Übergriffe in Feriencamp "Man muss das Risiko minimieren"
22.07.2010, 12:20 UhrBei einer Ferienfreizeit des Stadtsportbundes Osnabrück auf der Insel Ameland sollen mehrere Jungen andere Jugendliche sexuell misshandelt haben. Jährlich nehmen in Deutschland hunderttausende Kinder und Jugendliche an Ferienfreizeiten teil. Ohne ehrenamtliche Helfer wäre das nicht möglich. Doch wie werden die Betreuer qualifiziert und kontrolliert? Fragen an den stellvertretenden Direktor des Landessportbundes Berlin, Heiner Brandi.
Wie ist der Anteil von Pädagogen und ehrenamtlichen Helfern bei Ferienfreizeiten in Deutschland in der Regel?

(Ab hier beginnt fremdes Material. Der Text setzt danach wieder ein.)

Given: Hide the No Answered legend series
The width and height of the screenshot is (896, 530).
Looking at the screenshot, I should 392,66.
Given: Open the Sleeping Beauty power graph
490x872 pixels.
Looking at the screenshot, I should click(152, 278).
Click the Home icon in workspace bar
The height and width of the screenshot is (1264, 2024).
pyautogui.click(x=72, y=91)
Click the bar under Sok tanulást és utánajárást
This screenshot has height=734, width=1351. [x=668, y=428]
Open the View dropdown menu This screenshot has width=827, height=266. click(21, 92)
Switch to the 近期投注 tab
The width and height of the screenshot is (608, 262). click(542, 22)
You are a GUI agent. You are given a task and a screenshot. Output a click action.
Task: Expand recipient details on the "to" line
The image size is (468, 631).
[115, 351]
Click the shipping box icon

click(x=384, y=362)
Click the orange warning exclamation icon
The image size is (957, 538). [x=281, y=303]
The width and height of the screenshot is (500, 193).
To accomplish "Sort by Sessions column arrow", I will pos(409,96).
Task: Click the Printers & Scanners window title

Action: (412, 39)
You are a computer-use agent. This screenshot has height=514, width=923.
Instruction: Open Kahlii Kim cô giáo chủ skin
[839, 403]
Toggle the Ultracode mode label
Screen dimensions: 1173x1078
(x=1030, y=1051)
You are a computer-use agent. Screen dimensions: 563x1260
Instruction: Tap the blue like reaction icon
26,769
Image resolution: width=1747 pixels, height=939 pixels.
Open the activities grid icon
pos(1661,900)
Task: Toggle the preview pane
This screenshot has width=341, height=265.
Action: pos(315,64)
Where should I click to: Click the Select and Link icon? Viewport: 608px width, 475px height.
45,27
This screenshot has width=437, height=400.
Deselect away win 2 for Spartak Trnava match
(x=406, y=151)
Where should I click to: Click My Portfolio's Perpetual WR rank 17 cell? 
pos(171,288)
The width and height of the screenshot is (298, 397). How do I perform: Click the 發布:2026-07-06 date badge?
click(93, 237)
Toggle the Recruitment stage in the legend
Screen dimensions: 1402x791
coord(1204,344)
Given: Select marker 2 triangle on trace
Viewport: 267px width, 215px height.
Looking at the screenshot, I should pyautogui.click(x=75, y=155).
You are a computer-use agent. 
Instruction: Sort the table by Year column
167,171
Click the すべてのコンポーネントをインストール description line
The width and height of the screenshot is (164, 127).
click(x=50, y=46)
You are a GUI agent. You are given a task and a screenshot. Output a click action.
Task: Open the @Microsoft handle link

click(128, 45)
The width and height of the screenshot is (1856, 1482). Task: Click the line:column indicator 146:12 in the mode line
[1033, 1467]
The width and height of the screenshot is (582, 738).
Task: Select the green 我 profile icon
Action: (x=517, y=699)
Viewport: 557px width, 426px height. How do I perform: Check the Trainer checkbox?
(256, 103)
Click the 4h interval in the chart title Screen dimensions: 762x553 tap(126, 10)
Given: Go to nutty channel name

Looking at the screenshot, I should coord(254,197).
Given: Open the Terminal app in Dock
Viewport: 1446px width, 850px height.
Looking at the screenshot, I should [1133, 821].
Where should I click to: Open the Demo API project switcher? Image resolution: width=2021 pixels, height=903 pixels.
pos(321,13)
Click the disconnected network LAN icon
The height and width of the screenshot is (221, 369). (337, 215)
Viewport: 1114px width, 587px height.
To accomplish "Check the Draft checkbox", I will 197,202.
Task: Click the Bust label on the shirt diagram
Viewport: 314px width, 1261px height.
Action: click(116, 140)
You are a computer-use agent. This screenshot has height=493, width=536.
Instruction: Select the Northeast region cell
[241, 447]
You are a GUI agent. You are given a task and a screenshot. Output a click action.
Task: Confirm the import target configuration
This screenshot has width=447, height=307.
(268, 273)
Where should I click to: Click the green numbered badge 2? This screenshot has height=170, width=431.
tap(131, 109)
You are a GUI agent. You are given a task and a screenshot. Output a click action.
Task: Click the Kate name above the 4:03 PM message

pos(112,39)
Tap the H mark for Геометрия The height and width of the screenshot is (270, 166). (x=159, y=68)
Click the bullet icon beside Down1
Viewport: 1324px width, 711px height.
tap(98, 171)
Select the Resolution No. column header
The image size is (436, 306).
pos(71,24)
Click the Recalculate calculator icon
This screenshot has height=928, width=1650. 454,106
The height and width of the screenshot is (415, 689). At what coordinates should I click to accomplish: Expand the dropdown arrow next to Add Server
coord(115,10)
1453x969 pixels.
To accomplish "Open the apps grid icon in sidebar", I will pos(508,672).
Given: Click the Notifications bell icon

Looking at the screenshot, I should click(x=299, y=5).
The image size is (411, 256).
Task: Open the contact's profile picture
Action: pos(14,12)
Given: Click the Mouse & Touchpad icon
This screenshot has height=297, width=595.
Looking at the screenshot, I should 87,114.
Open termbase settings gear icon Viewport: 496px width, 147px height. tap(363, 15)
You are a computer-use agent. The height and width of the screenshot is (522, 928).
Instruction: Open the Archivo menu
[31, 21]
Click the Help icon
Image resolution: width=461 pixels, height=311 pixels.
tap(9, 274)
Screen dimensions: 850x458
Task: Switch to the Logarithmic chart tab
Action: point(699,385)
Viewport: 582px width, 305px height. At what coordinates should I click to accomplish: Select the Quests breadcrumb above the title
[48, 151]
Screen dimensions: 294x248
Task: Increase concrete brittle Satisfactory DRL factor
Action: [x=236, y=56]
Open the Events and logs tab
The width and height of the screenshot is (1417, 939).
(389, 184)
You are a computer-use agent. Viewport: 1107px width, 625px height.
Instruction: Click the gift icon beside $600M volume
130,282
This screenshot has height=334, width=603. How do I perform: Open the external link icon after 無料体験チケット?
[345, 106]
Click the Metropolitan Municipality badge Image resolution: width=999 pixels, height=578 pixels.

Ich kann das nur für den Landessportbund Berlin beantworten. Wir machen ja auch Ferienfreizeiten mit Kindern und Jugendlichen. In diesem Jahr sind es 15 Camps, an denen insgesamt 534 Kinder und Jugendliche teilnehmen. Wir haben da immer einen Betreuerschlüssel von einem Betreuer auf acht Kinder.
Das sind vermutlich vorwiegend ehrenamtliche Betreuer.
Wenn wir die Camps in unseren eigenen Einrichtungen durchführen - wir haben zum Beispiel einen Jugendferienpark in Ahlbeck auf Usedom -, dann sind auch hauptberufliche Mitarbeiter vor Ort. Ansonsten gibt es bei uns immer einen Reiseleiter, der speziell qualifiziert ist. Aber auch die "normalen" Betreuer werden in allen relevanten Themen der Ferienfreizeiten aus- und kontinuierlich fortgebildet.
Die Betreuer auf Ameland sollen alle eine Jugendleitercard gehabt haben. Was muss man nachweisen, um so eine Karte zu bekommen?
Die Jugendleitercard gibt es bundesweit, die wird von den jeweiligen obersten Landesjugendbehörden ausgestellt. Um eine solche Karte zu erwerben, muss man eine Jugendleiter-Ausbildung machen. Die besteht aus mindestens 60 Unterrichtsstunden, bei denen es auch um Fragen der Aufsichtspflicht, um Haftungsrecht und ähnliches geht - die relevanten Themen, die in der Betreuung von Kindern und Jugendlichen eine Rolle spielen. Dazu zählt auch das Thema Sexualität im Camp-Alltag. Wobei wir, Gottseidank, solche Vorfälle noch nicht hatten.

In diesem Bauernhof auf Ameland fand die Ferienfreizeit des Stadtsportbunds Osnabrück statt.
(Foto: dpa)
Sind Missbrauchsfälle wie die auf Ameland überhaupt zu vermeiden?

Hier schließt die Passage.